Avoid synchronized(this) in Java?

Mutable state is evil. Especially when shared between threads it needs to be synchronized. Otherwise our program is broken (see Java Concurrency in Practice, Ch.2).

We will have a look on a non-trivial example and see, why it may be a not-so-good idea to synchronize on this.

Future

“A Future is an object holding a value which may become available at some point. This value is usually the result of some other computation.”

Taken from Scala Docs

Let me sketch out a possible Javaslang Future implementation.

interface Future<T> {

    static <T> Future<T> of(CheckedSupplier<T> computation) {
        // ...
    }

    Option<Try<T>> getValue();

    boolean isComplete();

    void onComplete(Consumer<? super Try<T>> action);

}

We create a Future with the static factory method of, we may ask, if the computation is already completed, get the value (if present) and register an asynchronous callback via onComplete.
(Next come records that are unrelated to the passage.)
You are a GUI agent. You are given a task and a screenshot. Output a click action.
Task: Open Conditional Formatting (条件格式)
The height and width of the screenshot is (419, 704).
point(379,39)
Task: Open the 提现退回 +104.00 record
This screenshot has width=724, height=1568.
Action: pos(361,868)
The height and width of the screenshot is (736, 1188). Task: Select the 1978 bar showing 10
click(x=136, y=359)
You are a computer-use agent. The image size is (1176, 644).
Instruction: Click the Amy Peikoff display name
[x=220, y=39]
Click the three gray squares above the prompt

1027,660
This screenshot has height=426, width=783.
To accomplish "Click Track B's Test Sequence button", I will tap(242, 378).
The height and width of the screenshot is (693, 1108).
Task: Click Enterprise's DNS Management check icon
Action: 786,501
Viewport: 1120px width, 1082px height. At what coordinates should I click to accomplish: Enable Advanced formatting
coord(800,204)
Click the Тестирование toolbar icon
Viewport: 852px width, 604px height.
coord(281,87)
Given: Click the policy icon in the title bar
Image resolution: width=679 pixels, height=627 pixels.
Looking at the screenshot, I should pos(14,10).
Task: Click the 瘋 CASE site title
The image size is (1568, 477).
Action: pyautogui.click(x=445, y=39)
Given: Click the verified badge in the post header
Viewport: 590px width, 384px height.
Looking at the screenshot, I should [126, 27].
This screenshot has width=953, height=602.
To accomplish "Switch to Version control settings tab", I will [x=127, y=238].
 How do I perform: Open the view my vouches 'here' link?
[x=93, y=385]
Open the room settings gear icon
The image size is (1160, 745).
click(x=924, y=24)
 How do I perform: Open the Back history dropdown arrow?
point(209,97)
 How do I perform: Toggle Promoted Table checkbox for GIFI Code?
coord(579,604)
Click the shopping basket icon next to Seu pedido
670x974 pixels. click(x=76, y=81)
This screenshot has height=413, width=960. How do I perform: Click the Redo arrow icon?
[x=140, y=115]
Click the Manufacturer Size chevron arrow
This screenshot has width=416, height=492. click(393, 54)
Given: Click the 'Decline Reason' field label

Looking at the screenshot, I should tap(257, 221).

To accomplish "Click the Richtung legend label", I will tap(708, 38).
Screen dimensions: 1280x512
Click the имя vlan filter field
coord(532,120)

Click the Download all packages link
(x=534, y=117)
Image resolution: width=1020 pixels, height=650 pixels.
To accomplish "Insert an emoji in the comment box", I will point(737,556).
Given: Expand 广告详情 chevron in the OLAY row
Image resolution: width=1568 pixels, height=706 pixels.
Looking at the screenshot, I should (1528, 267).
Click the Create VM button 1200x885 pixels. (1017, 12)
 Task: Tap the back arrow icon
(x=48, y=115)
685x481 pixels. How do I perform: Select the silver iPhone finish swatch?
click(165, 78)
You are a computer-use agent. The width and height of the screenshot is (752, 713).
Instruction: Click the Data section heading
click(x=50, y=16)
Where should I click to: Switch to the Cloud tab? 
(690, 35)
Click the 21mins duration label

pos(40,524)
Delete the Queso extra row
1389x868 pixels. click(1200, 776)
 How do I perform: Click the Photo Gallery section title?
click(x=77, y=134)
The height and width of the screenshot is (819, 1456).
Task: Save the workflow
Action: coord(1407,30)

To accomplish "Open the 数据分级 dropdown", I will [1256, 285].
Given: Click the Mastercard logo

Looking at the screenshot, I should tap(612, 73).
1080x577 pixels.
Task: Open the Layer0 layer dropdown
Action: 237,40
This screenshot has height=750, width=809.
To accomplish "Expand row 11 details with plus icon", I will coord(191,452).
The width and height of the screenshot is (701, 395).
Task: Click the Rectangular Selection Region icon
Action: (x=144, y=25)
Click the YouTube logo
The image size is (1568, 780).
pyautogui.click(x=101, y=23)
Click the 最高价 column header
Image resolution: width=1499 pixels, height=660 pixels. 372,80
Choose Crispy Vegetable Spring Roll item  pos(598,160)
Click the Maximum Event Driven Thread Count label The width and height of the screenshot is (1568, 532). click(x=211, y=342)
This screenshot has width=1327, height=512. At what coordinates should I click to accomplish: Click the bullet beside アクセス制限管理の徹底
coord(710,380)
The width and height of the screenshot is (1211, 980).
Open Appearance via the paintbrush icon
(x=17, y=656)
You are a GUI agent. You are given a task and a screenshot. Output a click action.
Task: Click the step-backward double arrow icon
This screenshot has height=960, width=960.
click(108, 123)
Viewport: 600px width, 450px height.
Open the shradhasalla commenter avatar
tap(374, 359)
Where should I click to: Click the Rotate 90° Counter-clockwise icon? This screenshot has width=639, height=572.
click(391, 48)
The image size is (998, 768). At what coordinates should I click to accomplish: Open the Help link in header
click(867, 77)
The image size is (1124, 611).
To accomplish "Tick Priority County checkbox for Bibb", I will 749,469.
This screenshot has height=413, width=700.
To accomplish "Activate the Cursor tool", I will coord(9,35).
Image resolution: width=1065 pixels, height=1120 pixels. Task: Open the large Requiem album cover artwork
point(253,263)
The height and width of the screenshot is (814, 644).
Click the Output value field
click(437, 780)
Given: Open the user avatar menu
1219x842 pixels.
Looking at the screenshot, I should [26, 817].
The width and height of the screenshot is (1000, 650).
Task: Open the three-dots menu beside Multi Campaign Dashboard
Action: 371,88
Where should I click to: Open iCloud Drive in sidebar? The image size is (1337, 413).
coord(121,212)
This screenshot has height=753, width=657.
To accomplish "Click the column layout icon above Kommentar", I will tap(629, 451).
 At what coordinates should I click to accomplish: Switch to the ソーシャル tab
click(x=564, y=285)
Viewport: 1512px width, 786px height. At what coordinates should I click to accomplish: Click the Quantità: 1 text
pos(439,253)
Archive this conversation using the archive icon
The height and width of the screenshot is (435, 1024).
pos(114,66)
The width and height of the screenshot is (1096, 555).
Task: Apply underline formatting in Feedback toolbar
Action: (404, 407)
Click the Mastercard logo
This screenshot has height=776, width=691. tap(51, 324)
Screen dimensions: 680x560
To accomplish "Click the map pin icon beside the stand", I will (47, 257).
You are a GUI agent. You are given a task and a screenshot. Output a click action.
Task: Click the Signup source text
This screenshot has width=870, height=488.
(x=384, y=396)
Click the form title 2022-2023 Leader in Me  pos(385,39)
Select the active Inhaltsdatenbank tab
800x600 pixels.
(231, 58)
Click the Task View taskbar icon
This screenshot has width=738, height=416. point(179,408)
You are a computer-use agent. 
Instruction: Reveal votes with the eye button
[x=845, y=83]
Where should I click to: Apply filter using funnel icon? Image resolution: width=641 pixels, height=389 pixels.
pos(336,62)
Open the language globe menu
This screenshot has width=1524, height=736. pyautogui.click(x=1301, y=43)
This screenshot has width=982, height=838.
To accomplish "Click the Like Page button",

This simple interface has many implications when thinking of the internal state of a Future implementation. For example callbacks may be registered before or after the result is concurrently computed by another thread.

Without going further into detail, I want to show the implementation. Please note that Java's CompletableFuture has more than 2300 lines of code and uses sun.misc.Unsafe.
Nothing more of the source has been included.